Афоня-кузнец не стал больше ждать, шумно полез на глубину, раскинув руки и вздымая грудью крутую волну.
Касьян тоже не спеша, с цигаркой вошёл в воду, забрёл до пояса и остановился, докуривая и обвыкая. Вода, парна и ласкова, с тихим плеском обтекала тело, и было видно сквозь её зеленоватую толщу, как уходил, дымился из-под ног потревоженный песок.
— А меня, братка, тоже забарабали, — всё так же весело выкрикнул Матюха. — Во, глянь…
Заткнув пальцами уши, Лобов присел, макнулся с головой, и на том месте, где он ушёл под воду, остались, завертелись в воронке мыльные хлопья. А когда вынырнул — оказался наголо обритым и ещё больше неузнаваемым.
— Вишь? — выдохнул он, сплёвывая воду. — Давеча попросил шуряка: сбрей, говорю, купаться пойду. Чтоб под яичко. Всё одно там сымут. А теперь я вовсе готовый: и побрит, и помыт. Миленькое дело — без волос! Одна лёгкость.
Матюха туда-сюда провёл ладонью по синей балбёшке, зачем-то подвигал кожей надбровья: должно, хотел показать, как полегчало голове.
— Вошь теперь не уцепится, — задрал он в смешке рассечённую губу. — Нет ей теперь державы. Не бросай, дай-кось докурю. А ты пока на́ мыльца.
— У меня своё в кошёлке, — ответил Касьян, не настроенный на лёгкий разговор.
— Ну, будешь за своим бегать. На, мылься! Теперь вместе идём, твоё-моё дома оставляй. — Лобов снял с шеи бечёвку и протянул кусок. — Ты где действительную служил?

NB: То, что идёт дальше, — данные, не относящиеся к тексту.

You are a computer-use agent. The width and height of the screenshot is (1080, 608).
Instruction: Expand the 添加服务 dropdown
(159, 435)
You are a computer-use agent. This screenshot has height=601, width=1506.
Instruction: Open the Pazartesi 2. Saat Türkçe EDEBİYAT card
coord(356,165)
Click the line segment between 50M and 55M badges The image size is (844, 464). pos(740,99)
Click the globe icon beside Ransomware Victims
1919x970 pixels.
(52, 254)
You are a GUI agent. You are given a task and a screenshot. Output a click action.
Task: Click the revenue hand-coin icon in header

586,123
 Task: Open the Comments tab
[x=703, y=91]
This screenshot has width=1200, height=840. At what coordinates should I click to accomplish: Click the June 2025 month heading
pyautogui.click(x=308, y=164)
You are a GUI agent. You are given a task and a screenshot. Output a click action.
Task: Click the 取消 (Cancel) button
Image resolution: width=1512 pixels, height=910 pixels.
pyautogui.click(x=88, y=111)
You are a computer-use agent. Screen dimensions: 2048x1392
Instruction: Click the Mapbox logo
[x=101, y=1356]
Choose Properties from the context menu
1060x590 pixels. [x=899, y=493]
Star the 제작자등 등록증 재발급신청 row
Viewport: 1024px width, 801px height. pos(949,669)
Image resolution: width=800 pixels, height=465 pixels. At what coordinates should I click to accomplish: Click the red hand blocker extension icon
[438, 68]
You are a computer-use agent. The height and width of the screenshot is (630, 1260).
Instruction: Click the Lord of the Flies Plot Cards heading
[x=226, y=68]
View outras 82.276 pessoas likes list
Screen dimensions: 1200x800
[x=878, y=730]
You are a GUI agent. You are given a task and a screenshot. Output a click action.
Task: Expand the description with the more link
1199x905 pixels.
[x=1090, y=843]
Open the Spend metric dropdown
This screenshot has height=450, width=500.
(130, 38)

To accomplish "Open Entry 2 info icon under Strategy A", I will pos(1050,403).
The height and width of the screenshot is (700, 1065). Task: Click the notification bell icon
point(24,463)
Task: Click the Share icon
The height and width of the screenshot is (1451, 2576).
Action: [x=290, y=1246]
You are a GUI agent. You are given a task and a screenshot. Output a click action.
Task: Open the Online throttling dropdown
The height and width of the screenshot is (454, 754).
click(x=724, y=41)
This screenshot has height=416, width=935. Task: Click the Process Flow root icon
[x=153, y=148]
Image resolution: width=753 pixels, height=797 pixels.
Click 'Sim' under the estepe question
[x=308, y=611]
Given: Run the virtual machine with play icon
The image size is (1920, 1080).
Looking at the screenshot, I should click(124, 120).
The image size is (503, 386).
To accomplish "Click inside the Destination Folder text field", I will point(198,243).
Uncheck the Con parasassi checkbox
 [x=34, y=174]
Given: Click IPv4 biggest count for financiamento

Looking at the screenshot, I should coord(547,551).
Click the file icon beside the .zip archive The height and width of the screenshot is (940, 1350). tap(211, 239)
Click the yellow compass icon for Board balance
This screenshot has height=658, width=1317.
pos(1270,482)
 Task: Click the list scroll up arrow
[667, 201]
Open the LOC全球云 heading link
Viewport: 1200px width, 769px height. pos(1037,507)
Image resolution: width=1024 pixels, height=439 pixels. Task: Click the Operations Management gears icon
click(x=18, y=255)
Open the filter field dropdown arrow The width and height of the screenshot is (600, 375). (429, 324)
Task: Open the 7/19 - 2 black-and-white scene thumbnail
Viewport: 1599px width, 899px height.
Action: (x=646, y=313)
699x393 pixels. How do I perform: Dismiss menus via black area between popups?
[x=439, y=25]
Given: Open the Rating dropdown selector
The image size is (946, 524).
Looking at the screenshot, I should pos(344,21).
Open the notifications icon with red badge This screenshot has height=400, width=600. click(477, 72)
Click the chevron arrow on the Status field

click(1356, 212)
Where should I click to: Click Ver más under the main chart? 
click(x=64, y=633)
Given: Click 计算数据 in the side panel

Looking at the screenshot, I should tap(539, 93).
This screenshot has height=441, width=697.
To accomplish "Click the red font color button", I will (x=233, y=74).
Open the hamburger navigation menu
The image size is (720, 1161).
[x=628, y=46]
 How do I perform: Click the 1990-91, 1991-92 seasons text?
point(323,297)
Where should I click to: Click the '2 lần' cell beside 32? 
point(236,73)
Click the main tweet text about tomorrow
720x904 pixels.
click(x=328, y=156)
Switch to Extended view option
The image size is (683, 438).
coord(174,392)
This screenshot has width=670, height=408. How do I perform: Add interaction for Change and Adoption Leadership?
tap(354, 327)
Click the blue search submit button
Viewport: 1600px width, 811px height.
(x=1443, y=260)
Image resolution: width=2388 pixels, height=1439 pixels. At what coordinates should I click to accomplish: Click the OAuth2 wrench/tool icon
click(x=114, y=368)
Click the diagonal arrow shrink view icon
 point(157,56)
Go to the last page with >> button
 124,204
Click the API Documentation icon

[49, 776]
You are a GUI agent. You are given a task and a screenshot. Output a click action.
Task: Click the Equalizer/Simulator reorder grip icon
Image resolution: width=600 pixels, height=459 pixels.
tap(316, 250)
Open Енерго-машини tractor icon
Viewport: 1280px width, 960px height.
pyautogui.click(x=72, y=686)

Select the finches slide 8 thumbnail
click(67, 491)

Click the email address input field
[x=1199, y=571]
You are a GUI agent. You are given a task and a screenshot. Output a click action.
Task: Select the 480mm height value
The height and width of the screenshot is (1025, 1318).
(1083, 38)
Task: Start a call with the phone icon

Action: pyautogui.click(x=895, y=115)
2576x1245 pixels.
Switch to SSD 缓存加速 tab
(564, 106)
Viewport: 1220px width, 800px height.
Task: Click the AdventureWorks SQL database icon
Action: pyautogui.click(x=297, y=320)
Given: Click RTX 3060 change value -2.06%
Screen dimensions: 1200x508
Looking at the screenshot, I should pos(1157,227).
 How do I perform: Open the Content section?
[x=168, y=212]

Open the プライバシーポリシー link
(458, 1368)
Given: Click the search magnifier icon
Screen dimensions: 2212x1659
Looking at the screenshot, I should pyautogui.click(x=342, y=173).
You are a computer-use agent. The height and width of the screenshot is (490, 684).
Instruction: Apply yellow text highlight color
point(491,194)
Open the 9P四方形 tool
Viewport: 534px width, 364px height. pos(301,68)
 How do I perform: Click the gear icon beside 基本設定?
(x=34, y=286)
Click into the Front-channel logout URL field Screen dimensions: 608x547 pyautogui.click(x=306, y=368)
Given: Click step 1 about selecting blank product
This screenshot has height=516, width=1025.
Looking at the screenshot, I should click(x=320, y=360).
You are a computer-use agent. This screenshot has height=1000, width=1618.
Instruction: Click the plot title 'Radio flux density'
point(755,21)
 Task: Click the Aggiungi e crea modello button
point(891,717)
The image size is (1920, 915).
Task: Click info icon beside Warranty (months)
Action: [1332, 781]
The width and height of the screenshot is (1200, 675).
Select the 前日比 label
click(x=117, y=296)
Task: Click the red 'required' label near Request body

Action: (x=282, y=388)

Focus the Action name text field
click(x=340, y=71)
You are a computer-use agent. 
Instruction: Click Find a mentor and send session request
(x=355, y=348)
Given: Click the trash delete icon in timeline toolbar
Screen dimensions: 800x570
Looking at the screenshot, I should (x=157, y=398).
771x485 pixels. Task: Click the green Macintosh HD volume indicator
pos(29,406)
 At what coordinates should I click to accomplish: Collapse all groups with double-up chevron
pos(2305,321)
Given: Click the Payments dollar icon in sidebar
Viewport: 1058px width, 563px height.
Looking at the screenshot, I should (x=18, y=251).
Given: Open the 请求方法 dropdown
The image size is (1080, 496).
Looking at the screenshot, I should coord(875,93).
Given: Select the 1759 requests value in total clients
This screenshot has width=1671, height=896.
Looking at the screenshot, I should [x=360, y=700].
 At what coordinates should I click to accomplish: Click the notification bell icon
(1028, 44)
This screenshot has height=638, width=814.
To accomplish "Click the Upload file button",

— В кавалерии, — сказал Касьян, отдавая чинарик и принимая мыло.
— Нет, я в пехоте! — Матюха сообщил это с оттенком приятного воспоминания в голосе. — Соловей, соловей, пташечка! Это я в нашей роте запевалой был. Выйдем, бывало, возьмём ногу, а ротный: ну-ка, Лобов, давай, три-четыре… Дак я и теперь в пехоту согласен. Миленькое дело: кобылу не чистить, об сене не думать. Лопаткой копнул, залез в норку — и хай паляет. А на коне — не-е! Дюже мишень большая.
— Лошадей на кого оставил? — перебил Касьян, тоже намыливая голову.